Braun uses an unmanned-aerial vehicle to monitor livestock at his Pigeon River Farm near Clintonville. He rotationally grazes 35 head of Scottish Highland and Scottish Highland-Angus crossbred cattle. He also has a flock of 400 layers, a small herd of goats and a few horses. Some people may think of the technology as a cool “toy,” but Braun says unmanned-aerial vehicles can be used for practical purposes.
“I fly the drone based on need,” he said. “I do animal-wellness checks.”
He generally flies the vehicle from one to three times daily, flying more frequently during winter months. He flies the perimeter of his 40-acre pasture, which provides him a bird’s-eye view of the condition of his pasture and fencing. That saves him time and money walking or driving to more-distant areas of the farm. He has cut by two-thirds the amount spent on fuel for his four-wheeler, he said.
“I only use it now for specific reasons,” he said.
Flying above plastic-covered hay bales he can identify punctures and quickly patch them to avoid hay spoilage. And he can monitor the condition of buildings and other structures on the farm.
Those practical applications could help other farmers. That’s why he’s developing the best-practices training program. He recently was awarded an $8,980 grant from North Central Sustainable Agriculture Research and Education for a project called “Curriculum introducing drones as cost-effective tools for improved efficiency in ecologically and socially responsible management of livestock grazing.”
Braun is working on curriculum with Jacob Abrahamson, an agricultural teacher and FFA adviser at Wisconsin’s Marion High School. There are about 200 students in Abrahamson’s agriculture classes and 66 students in the FFA chapter.
Braun and Abrahamson plan to develop a two-hour curriculum module in Worldwide Instructional Design System format – WIDS – for educators. The multi-media module will show real-life examples of how an unmanned-aerial vehicle is used on Pigeon River Farm. Examples will include research data in addition to footage. Braun and Abrahamson also plan for the program to be easily adaptable for use in a field day with live demonstrations of unmanned-aerial vehicles.
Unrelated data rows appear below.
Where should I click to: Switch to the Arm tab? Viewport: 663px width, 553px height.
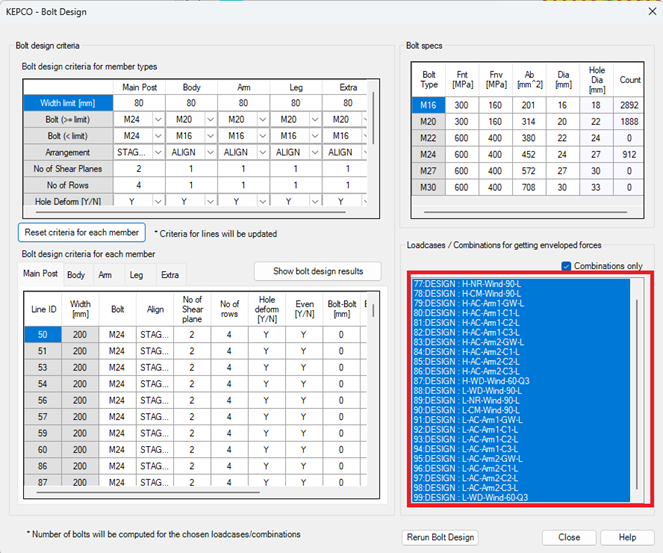click(105, 275)
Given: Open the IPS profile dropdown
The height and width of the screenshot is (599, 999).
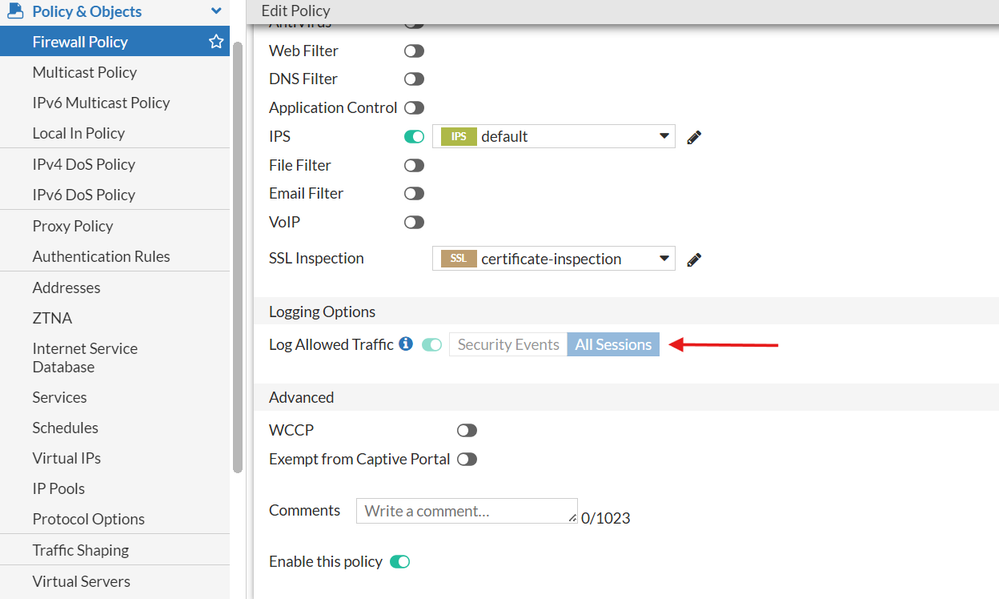Looking at the screenshot, I should pyautogui.click(x=664, y=136).
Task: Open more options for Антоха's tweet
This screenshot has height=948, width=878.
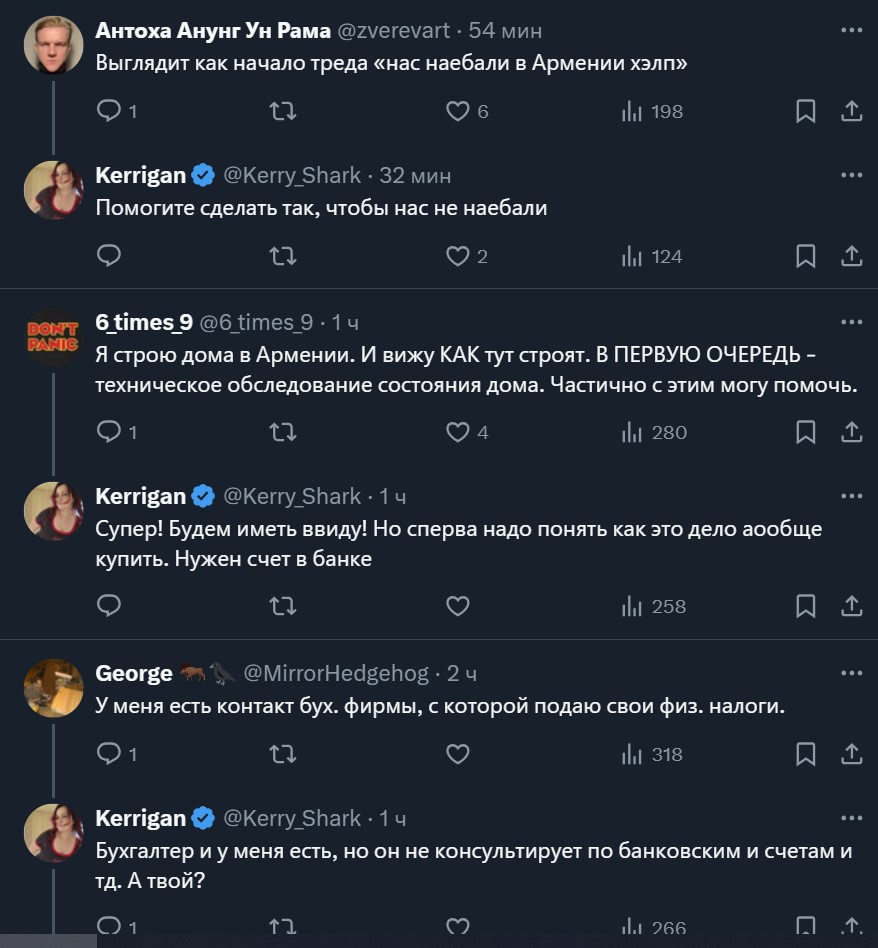Action: 851,31
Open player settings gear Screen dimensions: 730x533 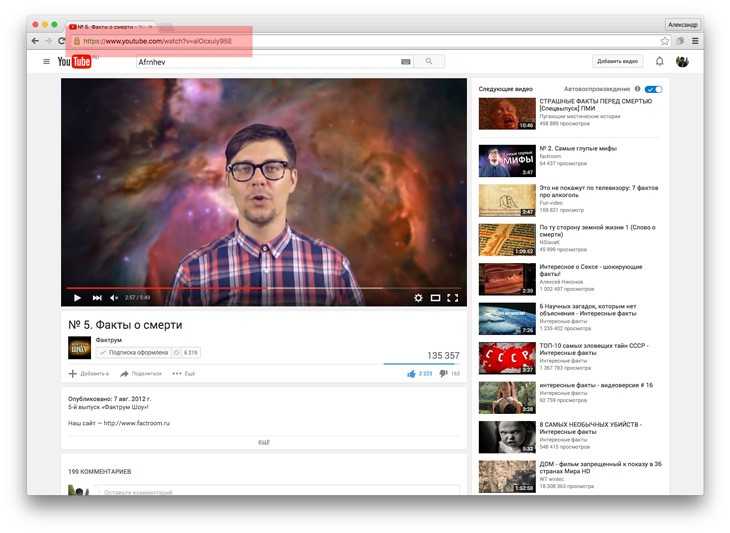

Once they finish the project they plan to offer the curriculum to high school agricultural programs and post-secondary agricultural-technology programs.
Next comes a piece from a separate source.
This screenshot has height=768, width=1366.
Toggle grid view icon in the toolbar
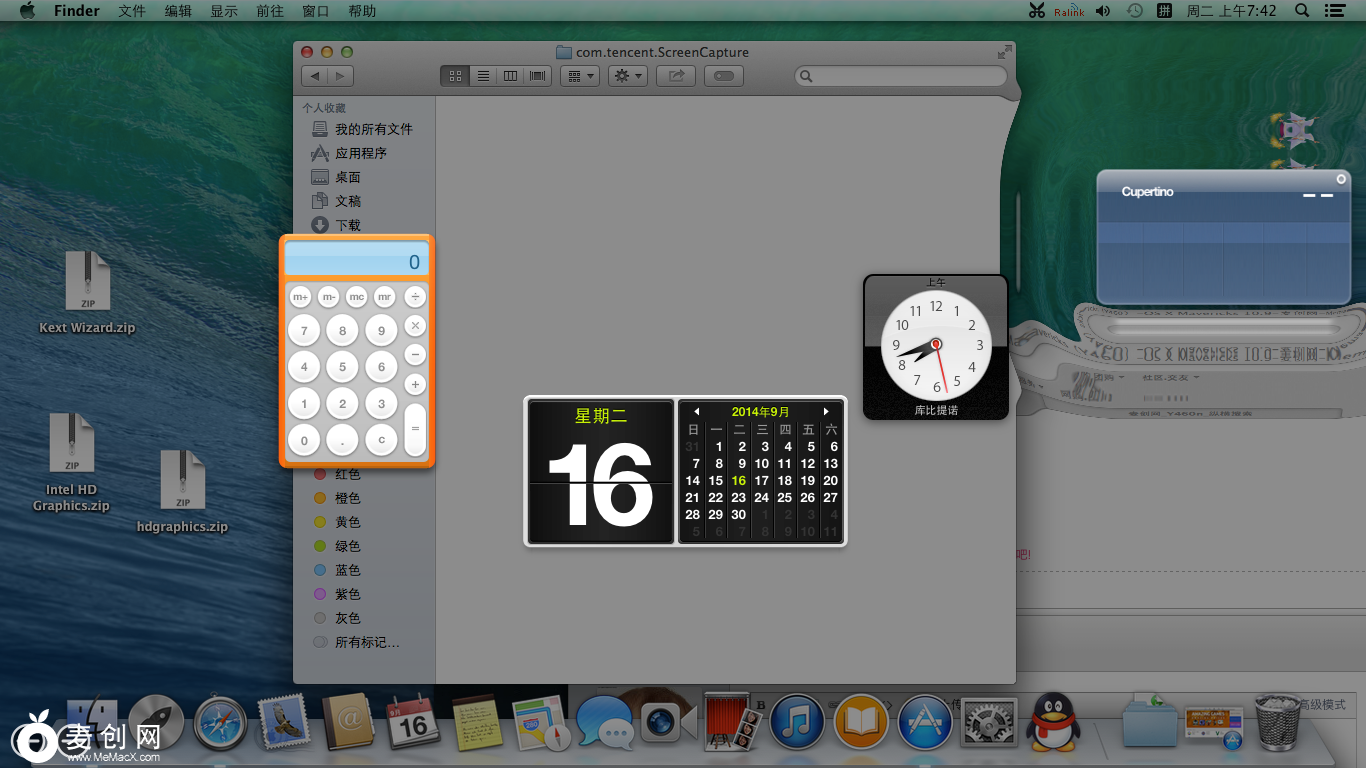point(454,75)
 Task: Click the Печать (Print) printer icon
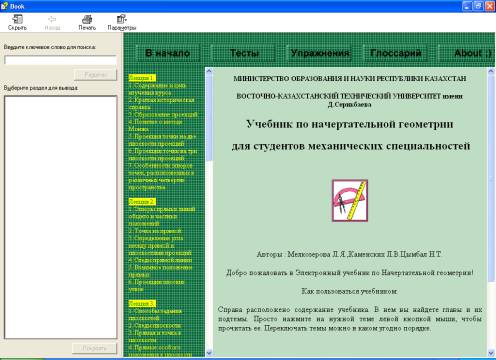(87, 20)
There’s a lot of information about using unmanned-aerial vehicles for agronomic purposes, but not so much yet for grazing management, said Sara Maass-Pate, farm-business and production-management instructor for the Fox River Valley Technical College’s Clintonville Regional Center. She would be interested in the data that Braun collects and could possibly include the findings in a future curriculum.
“His ideas are intriguing,” she said.
Braun plans to establish benchmarks by researching and documenting the effects of unmanned-aerial-vehicle technology in grazing management. Daily flights will routinely observe and document several factors.
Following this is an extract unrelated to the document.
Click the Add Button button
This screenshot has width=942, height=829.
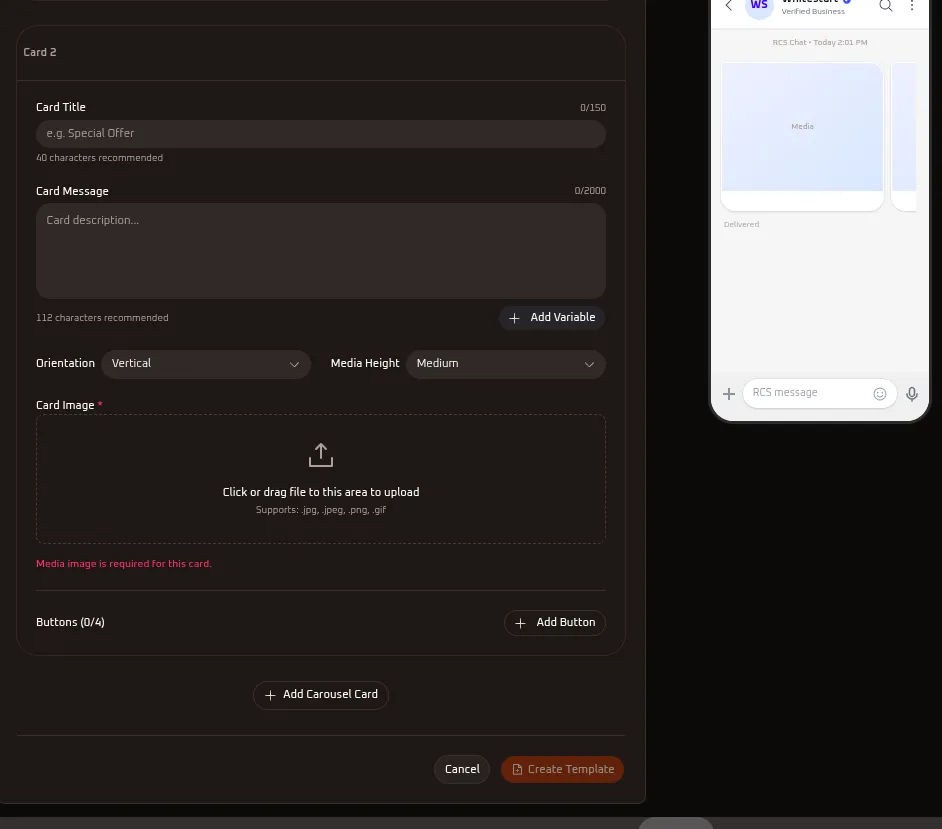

cattle and goat movement within paddocks and pasture
animal distress, aggression or agitation
animal breeding and birthing
night-time monitoring flights with thermal imaging for comparisons
Braun will compile, analyze and report data each month for 24 months. Preliminary data will be available in the fall. The reports will be used to prepare multimedia presentations and educational materials, and ultimately will be used in the curriculum module. The module will feature videos and PowerPoint presentations showing views from the unmanned-aerial vehicle and the operator controlling the vehicle, as well as views taken from a second vehicle for a complete understanding of the operations.
A Federal Aviation Administration-certified commercial-drone pilot, Braun earned his license and maintains his certification. Certification involves testing for one’s understanding of global-positioning-system mapping and other technical information. Braun flies a commercial-grade unmanned-aerial vehicle with six rotors and a global-positioning-system compass on board. The compass keeps the vehicle stable in the air as well as during takeoff and landing. That stability enables him to fly the vehicle in winds as strong as 30 miles per hour.
The vehicle’s platform is large and substantial enough that he could carry 15 pounds of seed on board. That would be another practical use for the vehicle – using it to over-seed pastures, he said.